La récente perte de Kidal, un bastion touareg stratégique repris en 2023, représente un revers significatif pour les forces russes opérant au Mali. Cette déconfiture d’Africa Corps, perçue comme un symbole de la puissance militaire de Vladimir Poutine sur le continent africain, vient ternir l’influence du Kremlin dans la région.

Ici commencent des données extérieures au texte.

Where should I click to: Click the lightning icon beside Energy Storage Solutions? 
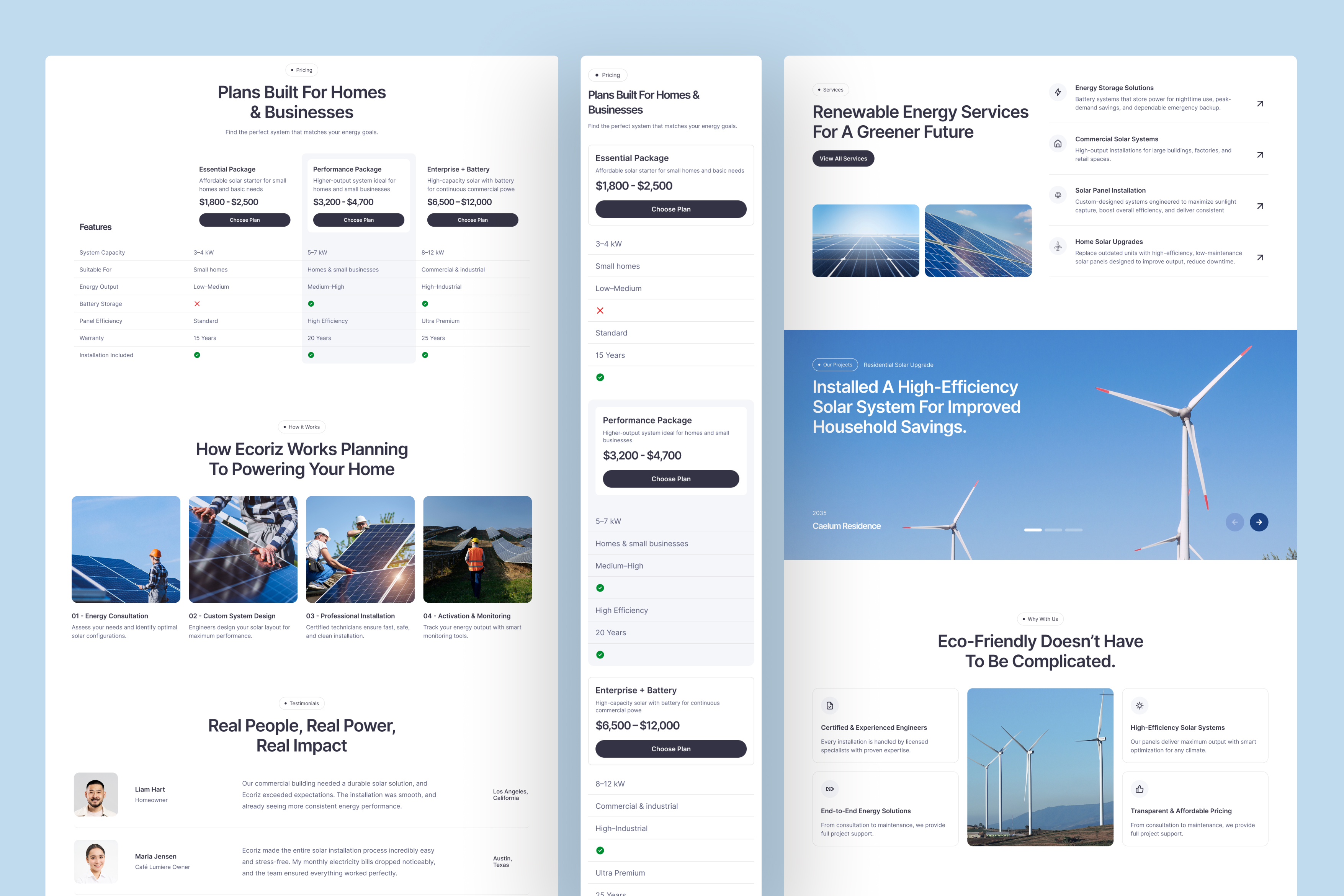coord(1058,93)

La retraite humiliante d’Africa Corps à Kidal
Le 26 avril dernier, la ville de Kidal, située dans le nord du Mali, a été le théâtre d’une scène évocatrice d’une déroute. Des véhicules militaires transportant des membres d’Africa Corps, le groupe paramilitaire russe soutenant la junte locale, ont été vus quittant la zone en hâte. Les cris de victoire des combattants touaregs du Front de libération de l’Azawad (FLA) accompagnaient ce départ précipité. Bien que la retraite ait eu lieu sans affrontement direct, suite à un accord, elle s’est déroulée sous le signe d’une humiliation palpable. Les soldats d’Africa Corps ont été contraints de déposer leurs armes et ont été recensés individuellement, avant de céder cette position stratégique, comme l’a rapporté France 24.
Un revers stratégique majeur pour l’influence russe
Pendant ce retrait, les rebelles touaregs, exultant, ont ostensiblement brandi un drapeau français. Ce geste symbolique est une provocation directe et un rappel cinglant des dynamiques historiques et politiques de la région. Djenabou Cissé, chercheuse associée à la Fondation pour la recherche stratégique, souligne l’importance de ce lieu : « La prise de Kidal, bastion touareg historique, représentait l’unique véritable succès stratégique obtenu par les forces russes depuis leur déploiement au Mali en 2021. » La perte de cette ville emblématique est donc perçue comme un échec retentissant, remettant en question l’efficacité de la présence militaire russe dans le pays.